Q & A – The Age of Accountability?

The Age of Accountability?

What happens to babies and young children when they die?  I know they haven’t had a chance to learn about Jesus or accept Him as their Savior. Can they still go to heaven?  What about the sin nature that everyone is born with?  I hear people refer to “the age of accountability.”  What does that mean, and what does it have to do with these issues?

Tony’s Response: This question obviously has several facets, and I believe each is important to address. Certain parts of this question are theological (sin nature, age of accountability, etc.). At the same time, nothing could be more personal to parents who have lost a child to death than the eternal destiny of that child. Any pastor who has ever stood with bereaved parents certainly understands how heart-wrenching that question is on a personal level.

Fortunately, the insights offered by Scripture not only serve to provide a theological understanding of this issue, but offer great peace and comfort as well.

The Lord Jesus said in Matthew 19:14, “Let the little children come to me, and do not hinder them, for the kingdom of heaven belongs to such as these” (NIV). Jesus associated the innocence of children with what heaven is like, and He demonstrated a completely open heart and receptivity toward them.

Isaiah spoke of God’s wonderful, merciful nature (40:11, NIV) when he said, “He tends his flock like a shepherd: He gathers the lambs in his arms and carries them close to his heart; he gently leads those that have young.”

When David grieved the loss of his infant son in 2 Samuel 12:23, he expressed confidence in a future reunion with that child when he said, “But now he is dead; why should I fast? Can I bring him back again? I shall go to him, but he shall not return to me.”

The term “age of accountability” (or “age of responsibility”) refers to a time in a person’s life when they understand enough and become mature enough to be morally responsible for their own decisions and behavior. Because individuals mature differently, it is believed that this time – this age of accountability – is different for each person.
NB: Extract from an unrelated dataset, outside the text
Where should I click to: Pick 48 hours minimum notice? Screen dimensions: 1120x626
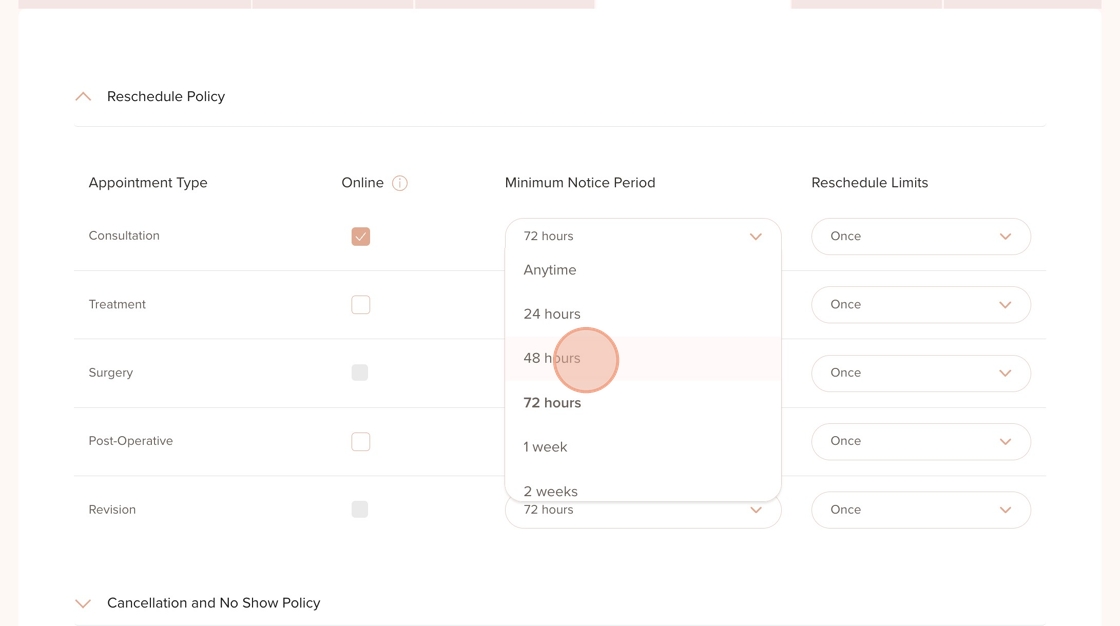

Paul referred to what happened in his own life relative to this in Romans 7:9: “I was alive once without the law, but when the commandment came, sin revived and I died.”

Paul appears to be speaking of a time in his life when he was “without the law.”  It would seem the only time that this would have applied was when he was an infant or a very young child. He wasn’t speaking about being alive physically, because he didn’t die physically when he came to the knowledge of the law. It is true that we are born with a sin nature, but it appears from Scripture that the full consequences of that fallen nature (and our subsequent corresponding actions) aren’t counted against us until we come to a certain level of knowledge relative to God’s standards.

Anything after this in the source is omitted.